Kağıttan gemiler yaptım sana...
Sana dair limanları olmayan kıyılarım var benim
Boyumu aşan dalgaların kadar çaresizliğim
Fırtınalar koparacak kadar öfkem
Soluğum kadar yakın, gözlerin kadar uzak mesafelerim
Uğruna adanmış kaçamak saatlerim var,Yoluna bahanelerle set çektiğin...
Dibine kadar yaşanmış yaşayamadıklarımı biriktirdim kumbaramda. Kendi kendime söylediğim senin hiç bilmediğin, bilip de görmediğin hayaller koydum da yastığımın altına sen diye rüyalara daldım aslında. Herkeslerden gizli masum ve ürkek fısıldadığım "Seni seviyorum.."’larla avuttum isyankar yüreğimi de kimselere bir şey diyemedim. Hırçınlaştım kimi zaman, savaştım adını bile bilmediğim cephelerde soyut kimliklerle.
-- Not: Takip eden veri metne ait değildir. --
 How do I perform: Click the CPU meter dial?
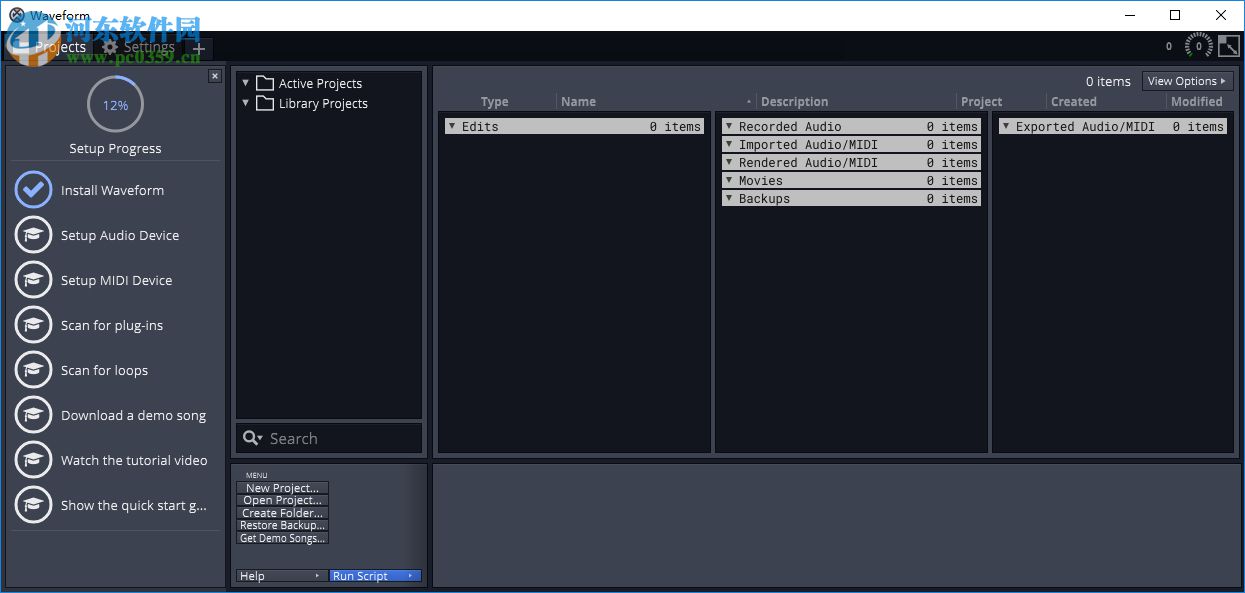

Bir körebe oyunuydu senle hayat. Ben önümdeki engelleri göremeyecek kadar kör bir ebeydim Kısacık anları yaşama telaşın da bir çocuk yüreğim. Hep seni sobelemek adına koşturmam , sendelemem ve düşmem..Canımın yanması...Yüreğimim kanaması.
Ben ilk defa sevdim yürekten ve hakkını vererek!!!!"
Ben hırpalarken cılız bedenimi sen dimdik duruyordun yerinde. Seviyordun, özlüyordun da nasıl dayanıyordun bu belirsizliğe. Bu kadar yoğun duyguların varken neydi bu metanetliliğinin sebebi. Neler yaşamıştı ki yüreğin bu kadar yorgundu. Neler görmüştün ki sevgiyi böyle hoyratça sorguluyordun.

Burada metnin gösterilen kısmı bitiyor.